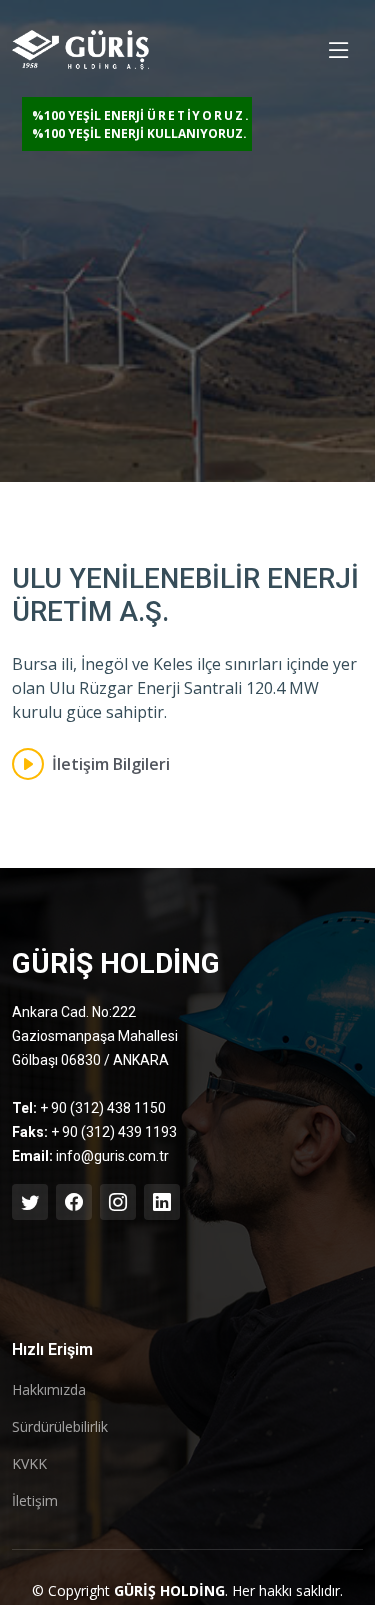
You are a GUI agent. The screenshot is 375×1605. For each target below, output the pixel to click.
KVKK (29, 1464)
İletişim (35, 1501)
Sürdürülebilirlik (60, 1427)
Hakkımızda (49, 1390)
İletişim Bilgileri (111, 764)
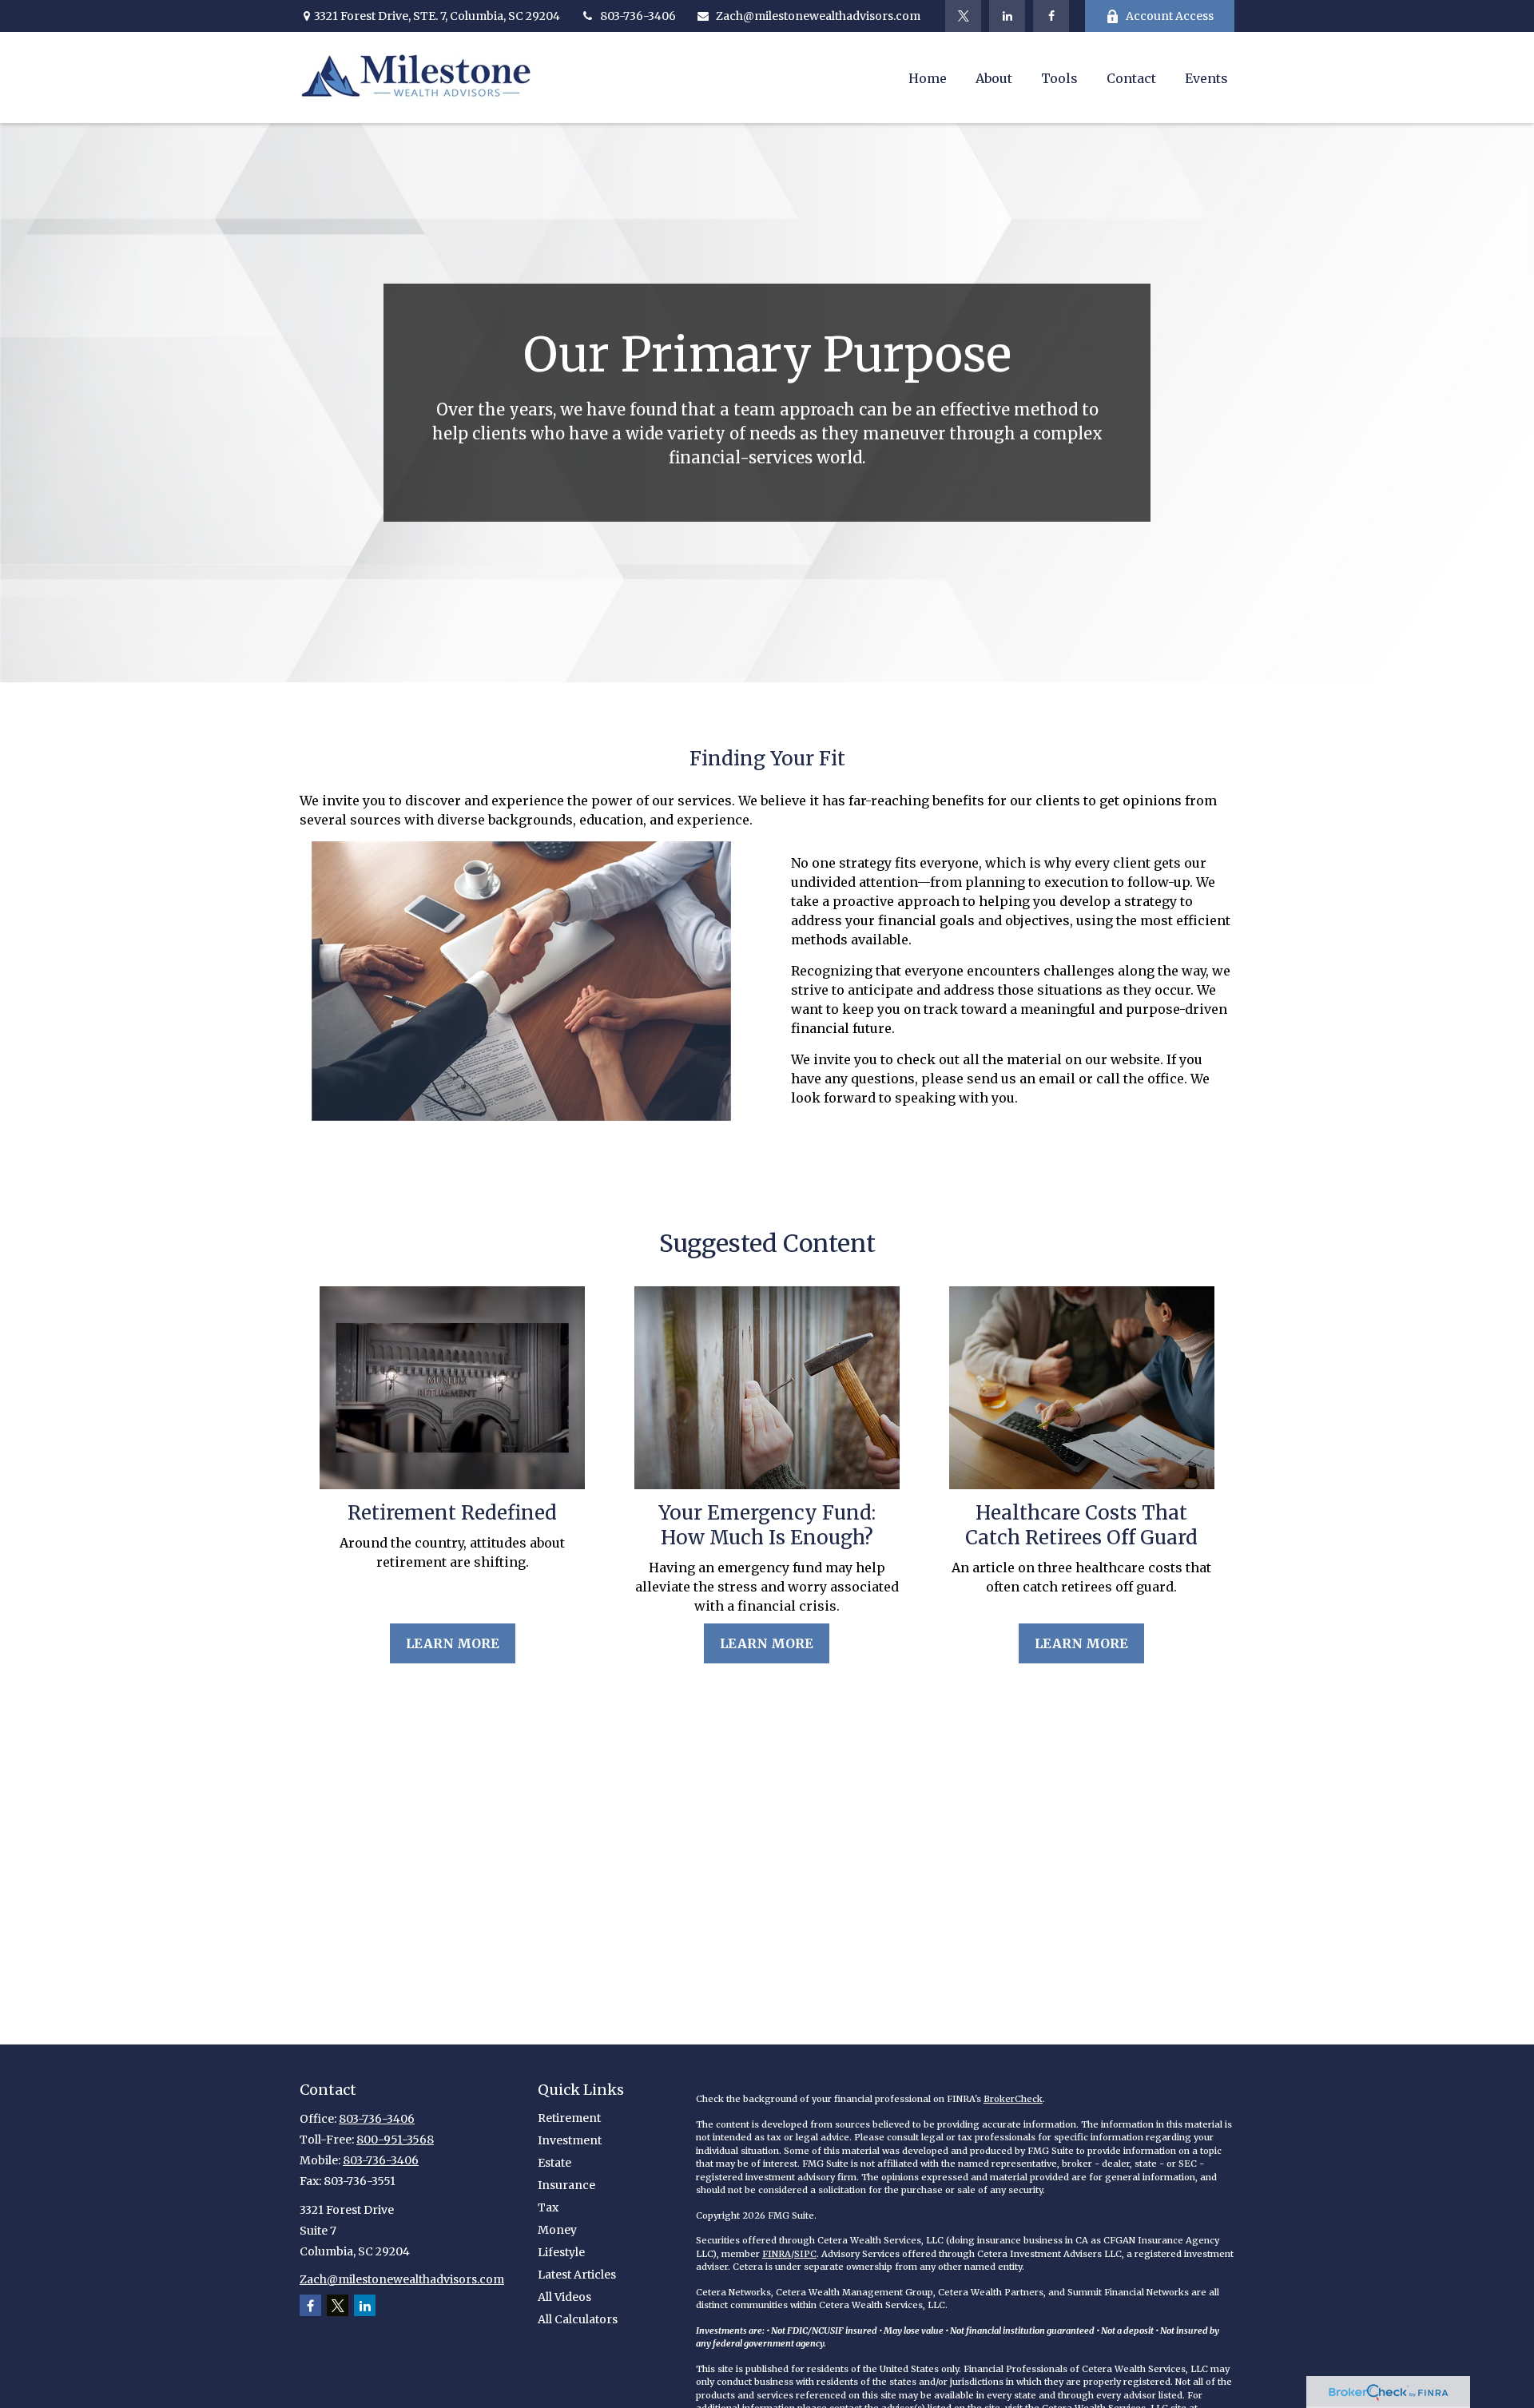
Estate (554, 2163)
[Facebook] (1051, 16)
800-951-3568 (395, 2139)
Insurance (566, 2185)
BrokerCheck (1013, 2098)
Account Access (1170, 16)
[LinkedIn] (1007, 16)
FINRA (776, 2253)
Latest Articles (577, 2274)
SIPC (805, 2253)
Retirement (569, 2118)
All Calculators (578, 2319)
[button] (927, 77)
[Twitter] (963, 16)
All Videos (564, 2297)
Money (557, 2230)
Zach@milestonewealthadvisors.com (818, 16)
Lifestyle (561, 2252)
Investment (570, 2140)
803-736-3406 (638, 16)
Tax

◆ ◆ ◆ ◆

- **Required work**:
Take the line holding "Latest Articles (577, 2274)" and the lines after it through the end of the entries. Retype them exactly and add nothing.

- **Result of this exercise**:
Latest Articles (577, 2274)
SIPC (805, 2253)
Retirement (569, 2118)
All Calculators (578, 2319)
[button] (927, 77)
[Twitter] (963, 16)
All Videos (564, 2297)
Money (557, 2230)
Zach@milestonewealthadvisors.com (818, 16)
Lifestyle (561, 2252)
Investment (570, 2140)
803-736-3406 (638, 16)
Tax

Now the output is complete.